Namun, ujar Yahya, Sriwijaya juga mendapat tantangan besar dalam pelestarian alam. Sedimentasi Sungai Musi membuat kapal-kapal kesulitan berlayar ke laut. Kondisi ini ikut memicu Sriwijaya tertutup dari dunia luar sebelum akhirnya runtuh pada abad ke-14.
Ke depan, pelajaran dari adaptasi Sriwijaya tetap bisa dipetik bangsa Indonesia saat menghadapi disrupsi yang kini berjalan sangat cepat, mulai dari pandemi yang mengubah cara hidup manusia hingga merespons peperangan antara Rusia dan Ukraina.
”Kita tidak pernah tahu apa yang akan terjadi selanjutnya,” ujar Yahya.

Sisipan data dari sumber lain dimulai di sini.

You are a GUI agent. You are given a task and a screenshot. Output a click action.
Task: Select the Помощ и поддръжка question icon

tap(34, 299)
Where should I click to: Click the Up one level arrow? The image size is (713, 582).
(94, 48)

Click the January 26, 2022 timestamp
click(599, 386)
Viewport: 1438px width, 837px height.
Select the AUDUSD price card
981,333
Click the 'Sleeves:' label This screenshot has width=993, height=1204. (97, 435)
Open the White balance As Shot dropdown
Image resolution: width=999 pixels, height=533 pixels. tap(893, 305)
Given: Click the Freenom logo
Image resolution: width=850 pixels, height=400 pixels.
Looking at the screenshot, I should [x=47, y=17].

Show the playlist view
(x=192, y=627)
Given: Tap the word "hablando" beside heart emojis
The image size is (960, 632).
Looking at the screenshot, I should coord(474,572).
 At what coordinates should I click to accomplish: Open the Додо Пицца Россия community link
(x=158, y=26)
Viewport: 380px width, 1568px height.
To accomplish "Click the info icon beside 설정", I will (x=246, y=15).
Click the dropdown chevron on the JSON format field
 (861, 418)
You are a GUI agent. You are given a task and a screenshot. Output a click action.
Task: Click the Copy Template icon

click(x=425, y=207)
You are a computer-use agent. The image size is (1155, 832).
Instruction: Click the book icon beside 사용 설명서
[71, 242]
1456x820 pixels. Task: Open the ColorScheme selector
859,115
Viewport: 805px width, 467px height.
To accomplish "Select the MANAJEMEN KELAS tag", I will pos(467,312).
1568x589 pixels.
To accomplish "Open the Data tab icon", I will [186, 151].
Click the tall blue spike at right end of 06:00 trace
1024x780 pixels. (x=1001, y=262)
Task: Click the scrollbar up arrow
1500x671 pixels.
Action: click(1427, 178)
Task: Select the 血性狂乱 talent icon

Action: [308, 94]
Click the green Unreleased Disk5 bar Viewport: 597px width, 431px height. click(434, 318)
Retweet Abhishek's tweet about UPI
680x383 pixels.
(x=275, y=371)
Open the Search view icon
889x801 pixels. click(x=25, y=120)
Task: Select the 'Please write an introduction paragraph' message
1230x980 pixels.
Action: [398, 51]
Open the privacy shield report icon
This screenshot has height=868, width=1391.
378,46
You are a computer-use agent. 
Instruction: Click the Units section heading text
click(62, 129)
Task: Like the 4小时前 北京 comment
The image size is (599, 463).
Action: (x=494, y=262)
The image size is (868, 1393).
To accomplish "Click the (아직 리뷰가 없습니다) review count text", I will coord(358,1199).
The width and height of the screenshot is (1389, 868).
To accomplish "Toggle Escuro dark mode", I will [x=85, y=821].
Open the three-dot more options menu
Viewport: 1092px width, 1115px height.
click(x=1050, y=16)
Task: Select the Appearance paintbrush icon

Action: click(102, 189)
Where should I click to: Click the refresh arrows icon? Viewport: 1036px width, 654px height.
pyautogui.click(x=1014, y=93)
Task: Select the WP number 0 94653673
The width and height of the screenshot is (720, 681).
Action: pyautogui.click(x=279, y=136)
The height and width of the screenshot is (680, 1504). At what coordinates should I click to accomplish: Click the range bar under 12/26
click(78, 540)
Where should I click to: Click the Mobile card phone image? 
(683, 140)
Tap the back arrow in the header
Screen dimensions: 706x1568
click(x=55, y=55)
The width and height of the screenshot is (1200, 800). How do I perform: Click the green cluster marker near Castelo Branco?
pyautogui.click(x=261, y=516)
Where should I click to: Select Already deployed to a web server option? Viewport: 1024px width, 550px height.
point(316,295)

Oleh karena itu, Yahya mengingatkan, sikap menghadapi perkembangan zaman itu harus terus dibarengi dengan penjagaan lingkungan oleh semua kalangan, baik warga, pemerintah, maupun swasta. Bila dikelola dengan baik, semuanya akan memberi kemakmuran.
”Dengan kekayaan alam yang luar biasa, tidak wajar jika warganya tidak makmur,” kata Yahya.
Sementara itu, Rais ’Aam PBNU Kiai Haji Miftachul Akhyar mengingatkan, usia 99 tahun adalah usia yang matang. Hal ini harus dibarengi sikap kedewasaan NU bersikap jujur dan adil. Warga NU juga diminta berkomitmen terus merawat jagat dan melestarikan lingkungan karena itu adalah ketetapan Tuhan yang tertinggi.
”Tidak hanya besar secara jumlah, NU juga harus besar dalam memberikan teladan dan menghasilkan manfaat yang berdampak pada kesejahteraan umat,” kata Miftachul.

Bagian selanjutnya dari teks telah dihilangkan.